128 S. Ct. at 2154. In light of Engquist, therefore, we conclude that while a police officer’s investigative decisions remain subject to traditional class-based equal protection analysis, they may not be attacked in a class-of-one equal protection claim. Flowers also failed to present sufficient evidence that he was harassed because of his decision to plead not guilty in a previous criminal case. Flowers argues that the timing of the directed patrols, conducted in August 2004, indicates that they were made in retaliation for his decision to plead not guilty and proceed to trial in September 2004. But evidence of temporal proximity alone is generally insufficient to raise a triable issue of material fact on retaliatory motive, see Wilson v. Northcutt, 441 F.3d 586, 592 (8th Cir. 2006), and Flowers does not point to any other evidence that Stoll targeted him because he pled not guilty. The timing is naturally explained by Stoll’s discovery of graffiti and the gang unit’s report in August 2004 that Flowers was related to a gang member.

Because Flowers cannot establish that an individual officer violated the Constitution, the district court also correctly dismissed Flowers’s claim against the City for allegedly maintaining an unconstitutional custom or policy. See McCoy v. City of Monticello, 411 F.3d 920, 922 (8th Cir. 2005). Similarly, because Flowers may pursue a § 1981 claim against the City only through § 1983, Lockridge v. Bd. of Trustees of Univ. of Ark., 315 F.3d 1005, 1007 (8th Cir. 2003) (en banc), and because Flowers has failed to make a submissible case that Stoll or other police officers targeted him for harassment because of his race, the district court properly dismissed Flowers’s claim against the City under § 1981. See Buffkins v.
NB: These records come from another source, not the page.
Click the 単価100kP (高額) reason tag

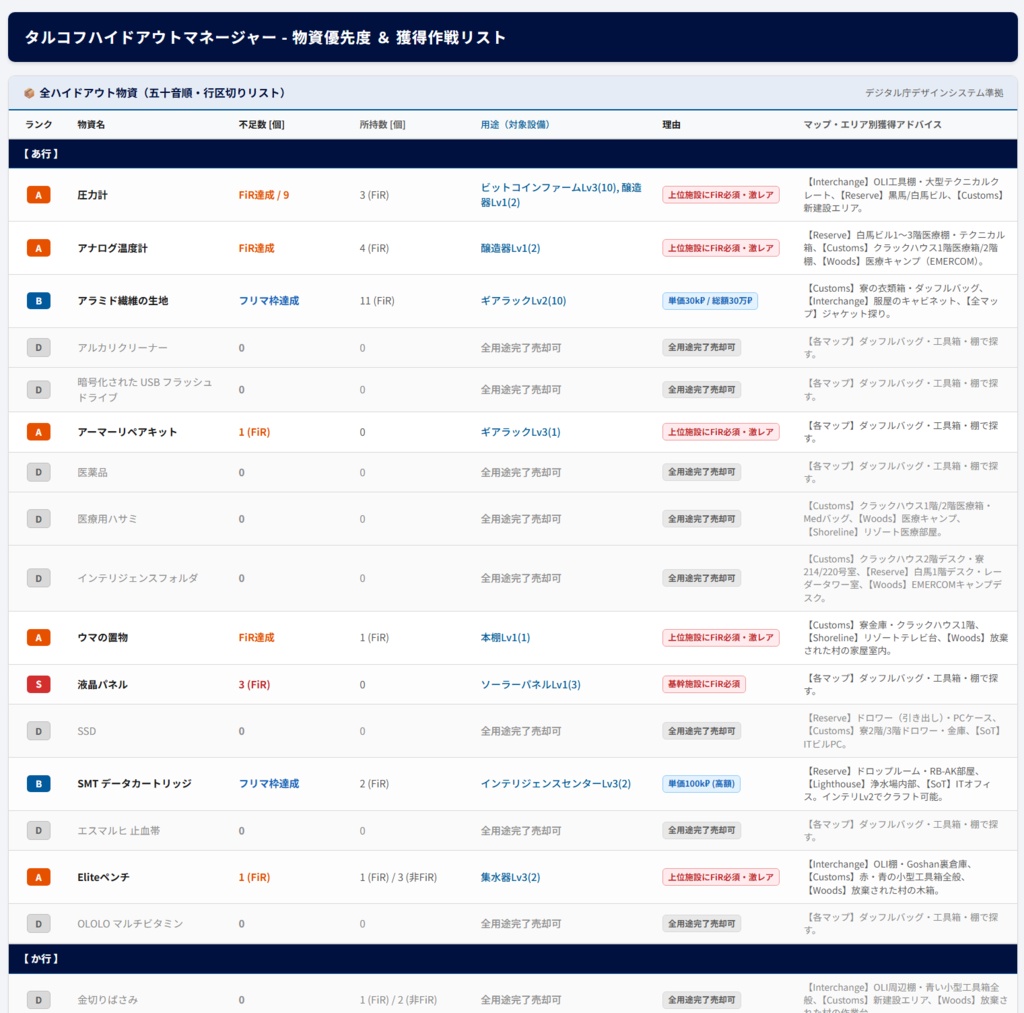pos(701,783)
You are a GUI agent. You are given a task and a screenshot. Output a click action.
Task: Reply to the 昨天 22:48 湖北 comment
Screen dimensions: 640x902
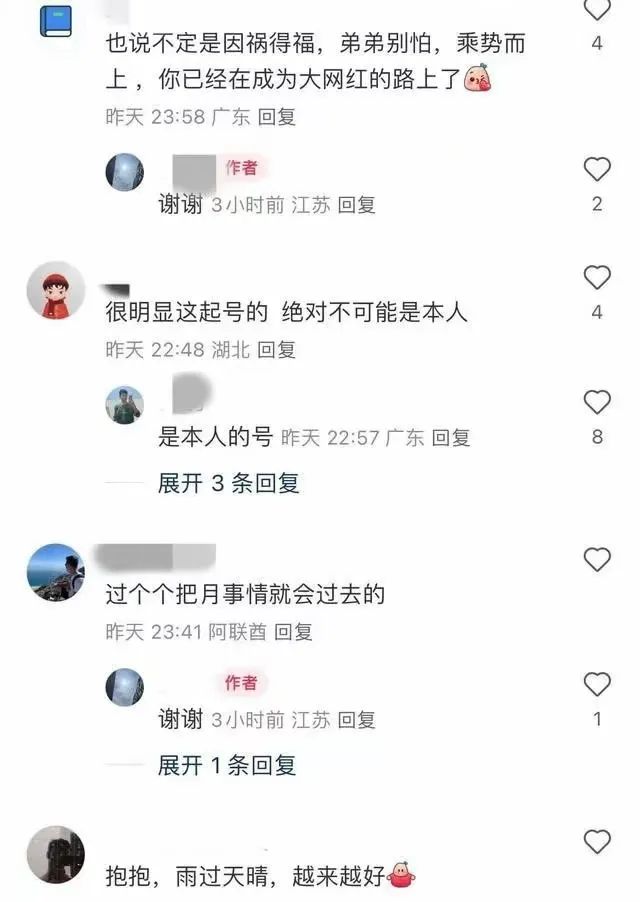[x=277, y=349]
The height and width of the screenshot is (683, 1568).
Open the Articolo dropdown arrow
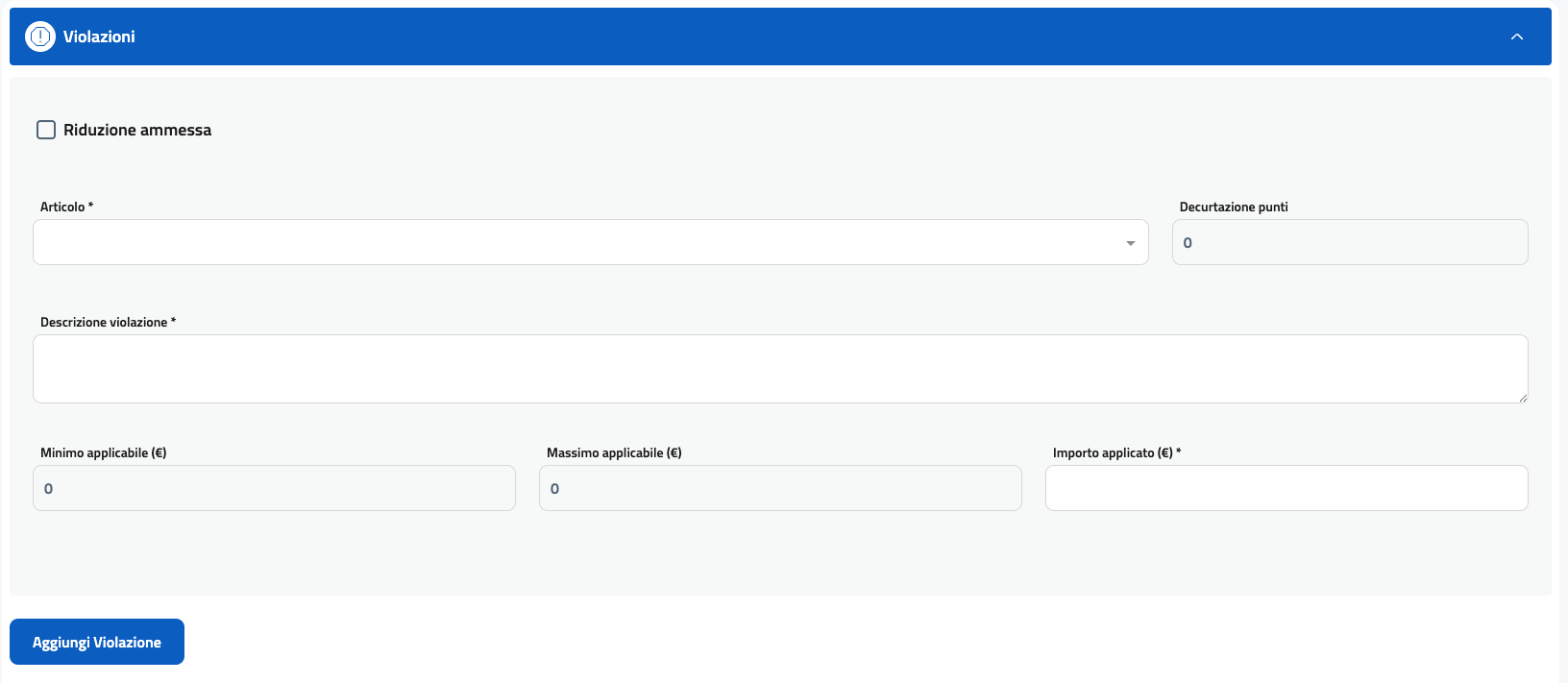pyautogui.click(x=1130, y=243)
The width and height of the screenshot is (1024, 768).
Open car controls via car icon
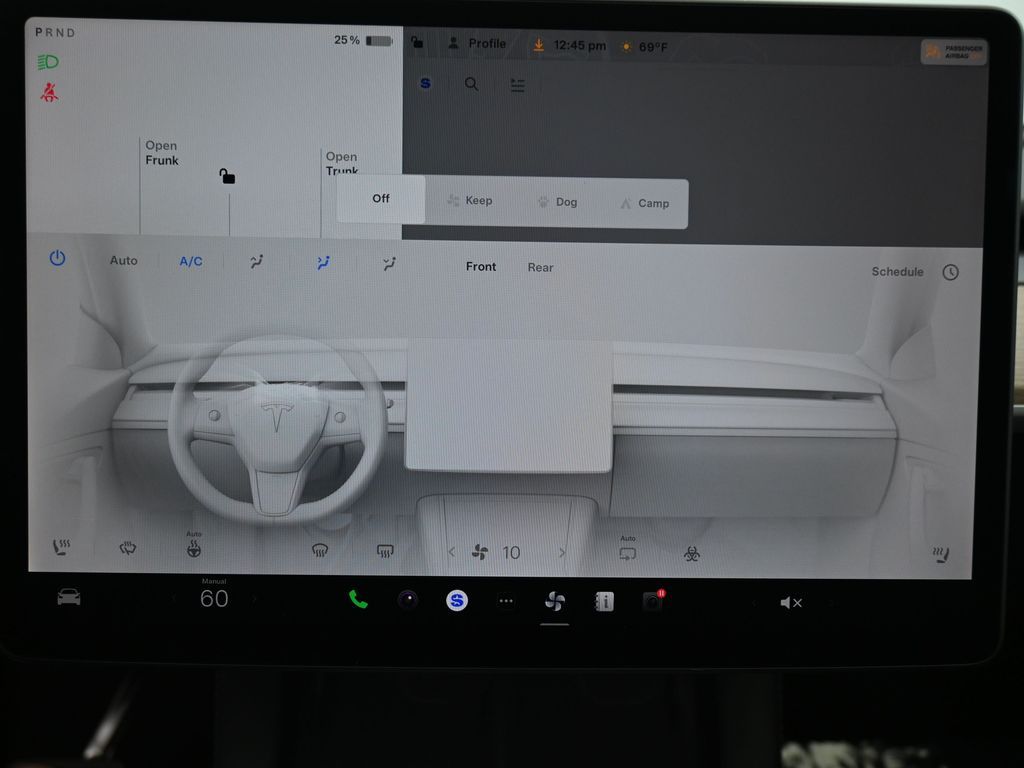point(68,598)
City of Omaha, 922 F.2d 465, 468 (8th Cir. 1990).

III.

Flowers also appeals the district court’s disposition of the defamation claim against Stoll under Minnesota law, which was before the district court based on supplemental jurisdiction under 28 U.S.C. § 1367(a). The district court ruled that an e-mail that Flowers alleged was defamatory was not sufficiently specific to constitute defamation, and that it was made with a proper purpose of investigating possible gang activity, so that the statements in the e-mail were conditionally privileged. Flowers, 2006 WL 453206, at *8. On appeal, Flowers argues that the statement in question was not made with a proper purpose, because Stoll targeted Flowers on account of his race and his protected speech. He does not address the lack of specificity. For the reasons stated by the district court, we conclude that the grant of summary judgment for Stoll on the defamation claim was proper. See 8th Cir. R. 47B.

* * *

http://www.ca8.uscourts.gov/opndir/09/03/072705P.pdf

Outcome: For the foregoing reasons, the judgment of the district court is affirmed.